There is quite a contrast between the Pharisee and the woman, one showing hospitality and the other refraining from it. With Pharisees being so accustomed to rules, you would think it would be the other way around. But it is the woman who greets Jesus by kissing him, washing his feet and using an oil to refresh. These were customary things to do when a guest arrived, but the Pharisee does none of them. Why is that? Maybe he admired Jesus but didn’t want to show it out of fear, but this seems unlikely with his rude behavior. Maybe he was hoping to catch him in doing something wrong so he could charge him, yet he does call him rabbi/teacher. He probably collected celebrities, and Jesus seemed to be the latest fad (Barclay, The Daily Study Bible, p. 93). This story is an example of people not always seeming on the outside what they are on the inside. This will be shown in Babette’s Feast as well. How does Eucharist transform us? How does Eucharist teach us to be our true selves?
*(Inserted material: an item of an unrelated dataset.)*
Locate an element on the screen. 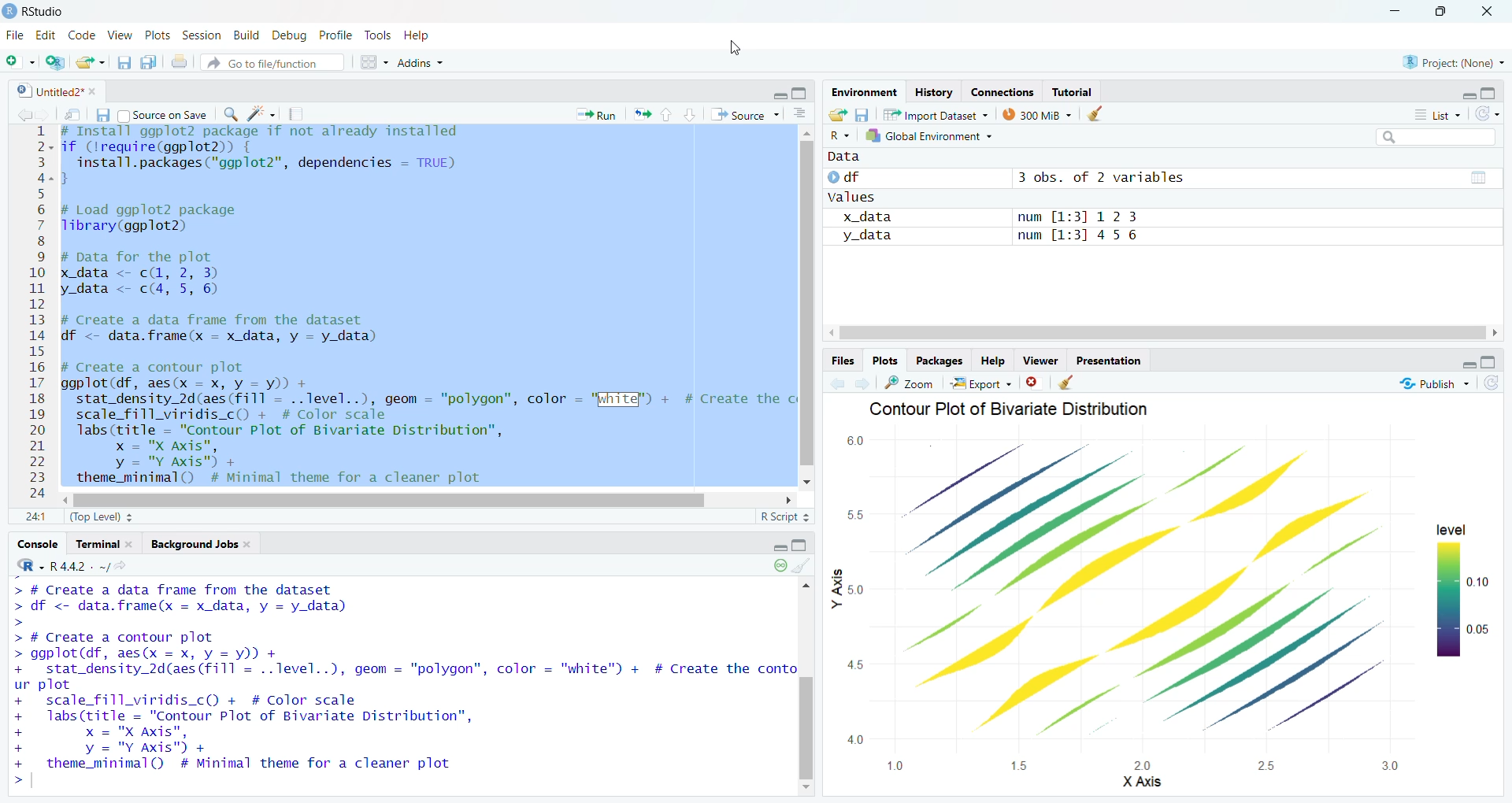 Image resolution: width=1512 pixels, height=803 pixels. refresh is located at coordinates (1493, 384).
“It is true to say that the greatest of sins is to be conscious of no sin; but a sense of need will open the door to the forgiveness of God, because God is love, and love’s greatest glory is to be needed,” (p. 94). This woman showed great need for Jesus. She wasn’t afraid to step into a place where she wasn’t supposed to be, hair unbound, and pour herself over Jesus. She uses no words, but her actions speak for her. Consider how approaching Eucharist would touch our hearts more if we showed great need for it like this woman. Consider the needs of the people in this film as well.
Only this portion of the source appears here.